I have had Kerry Gold butter. It was delicious.

I cook my potatoes by grating them, then squeezing the water out, then making a patty and cooking them in the microwave. I add the avocado oil and Parmesan after. Sometimes it tastes good, usually it is not very good but quick to make and cheap.
Trader Joe's probably has Italian seasoning. Look in the section with salt, pepper and other herbs and spices. They come in little glass jars.

Any food that one eats all the time becomes boring.

What you describe reminds me of what we call potato pancakes, except that the patties are fried rather than cooked in the microwave. (Also I think there is egg and maybe some flour added.)

After you have grated the potato and squeezed out the water, you could then add some salt, pepper and Italian seasoning. You could add these after cooking, but you might get more flavor by adding them before cooking.

For more variety, you could use a different kind of cheese. I particularly like Monterrey Jack cheese.

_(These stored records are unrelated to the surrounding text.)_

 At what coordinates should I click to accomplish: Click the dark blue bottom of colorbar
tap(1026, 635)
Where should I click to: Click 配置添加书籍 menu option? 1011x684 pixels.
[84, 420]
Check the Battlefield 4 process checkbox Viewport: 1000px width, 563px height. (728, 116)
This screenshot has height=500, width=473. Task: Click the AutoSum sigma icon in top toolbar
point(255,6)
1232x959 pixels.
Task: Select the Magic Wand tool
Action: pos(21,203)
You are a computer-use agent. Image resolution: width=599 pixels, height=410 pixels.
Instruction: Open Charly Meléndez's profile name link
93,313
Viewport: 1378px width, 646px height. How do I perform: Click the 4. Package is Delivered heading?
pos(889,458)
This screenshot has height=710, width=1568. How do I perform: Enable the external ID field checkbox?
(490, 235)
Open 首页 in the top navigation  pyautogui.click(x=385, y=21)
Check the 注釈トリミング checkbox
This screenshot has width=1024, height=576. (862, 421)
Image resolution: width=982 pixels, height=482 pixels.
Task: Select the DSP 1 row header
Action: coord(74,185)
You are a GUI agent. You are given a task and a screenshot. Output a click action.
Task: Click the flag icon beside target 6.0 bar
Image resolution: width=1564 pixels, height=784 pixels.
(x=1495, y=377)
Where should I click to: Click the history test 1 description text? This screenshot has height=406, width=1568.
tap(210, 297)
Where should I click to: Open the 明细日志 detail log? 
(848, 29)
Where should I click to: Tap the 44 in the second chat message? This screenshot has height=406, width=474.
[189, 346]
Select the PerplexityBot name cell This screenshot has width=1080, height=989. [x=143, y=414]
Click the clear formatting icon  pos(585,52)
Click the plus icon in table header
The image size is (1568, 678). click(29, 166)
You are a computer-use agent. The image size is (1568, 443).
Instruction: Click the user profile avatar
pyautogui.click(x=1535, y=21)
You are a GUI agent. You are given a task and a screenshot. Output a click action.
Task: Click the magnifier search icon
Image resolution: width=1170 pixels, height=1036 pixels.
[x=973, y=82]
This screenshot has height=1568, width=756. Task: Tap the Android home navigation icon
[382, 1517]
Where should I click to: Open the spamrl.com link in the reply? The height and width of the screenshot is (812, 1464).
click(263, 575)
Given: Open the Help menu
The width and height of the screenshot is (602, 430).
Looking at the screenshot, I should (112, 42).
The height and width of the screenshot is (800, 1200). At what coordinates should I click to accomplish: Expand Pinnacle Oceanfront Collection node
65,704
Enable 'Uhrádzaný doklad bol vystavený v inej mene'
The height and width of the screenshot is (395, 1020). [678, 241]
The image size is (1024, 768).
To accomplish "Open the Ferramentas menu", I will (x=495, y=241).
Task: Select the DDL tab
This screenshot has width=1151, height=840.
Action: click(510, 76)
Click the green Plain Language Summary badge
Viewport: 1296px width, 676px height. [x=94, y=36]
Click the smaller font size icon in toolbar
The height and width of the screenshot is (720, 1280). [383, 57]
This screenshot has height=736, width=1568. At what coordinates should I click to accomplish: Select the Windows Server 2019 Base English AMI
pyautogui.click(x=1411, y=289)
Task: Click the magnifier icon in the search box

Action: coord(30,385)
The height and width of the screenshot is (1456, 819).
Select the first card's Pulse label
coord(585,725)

Or you could cook the potato in a different way. I can put a whole Idaho potato in the microwave and cook it for about six minutes. Then I open up the potato cutting it with a knife. I add butter and salt and pepper and sometimes cheese. That is what I had for dinner tonight. You are supposed to prick some holes in the potato before you put it in the microwave. But I don't and it seems to work fine.
 
My family loves homemade oven French fries. I put a sheet pan in the oven, turn the oven on to 400 degrees F to get it screaming hot BEFORE I add the potatoes to it.

I cut unpeeled Idaho potatoes into logs, wedges, cubes, rings or whatever shape inspires me, put the cut potatoes in a bowl and add olive oil, salt, pepper, some red pepper flakes, and sometimes onion and garlic powder, and stir it up so all the potatoes get evenly coated.

Then I dump the potatoes on the extremely hot baking sheet and spread them into a single layer. It sizzles when it hits the pan and starts immediately browning.

Approximately every 15 minutes, I stir and flip over the potatoes so all sides get browned. It usually takes about 45 minutes to cook the potatoes to a nice, crunchy consistency. Leaving the skin on the potatoes increases the flavor, fiber and nutritional content.
 
I got this. I went to Trader Joe’s and stayed in front of the spices for a long time. It was very hard because they had so many. I could not find anything called Italian Spice. It seems garlic and onion help a lot and salt and this had all of them. One included lemon and I did not want that flavor on potatoes.


IMG_2154.jpeg
 
That onion salt looks tasty. A simple way to bring out a more Italian flavour is to just add Oregano as well as other herbs, that flavour seems to stand out more than any other in the Italian flavour pallette.

Turmeric is something else I use quite often. It has a mildly spicy flavour of it's own as well as it helps all the other flavours blend and compliment each other. Turmeric is also very important for men's health, it helps prevent prostate cancer.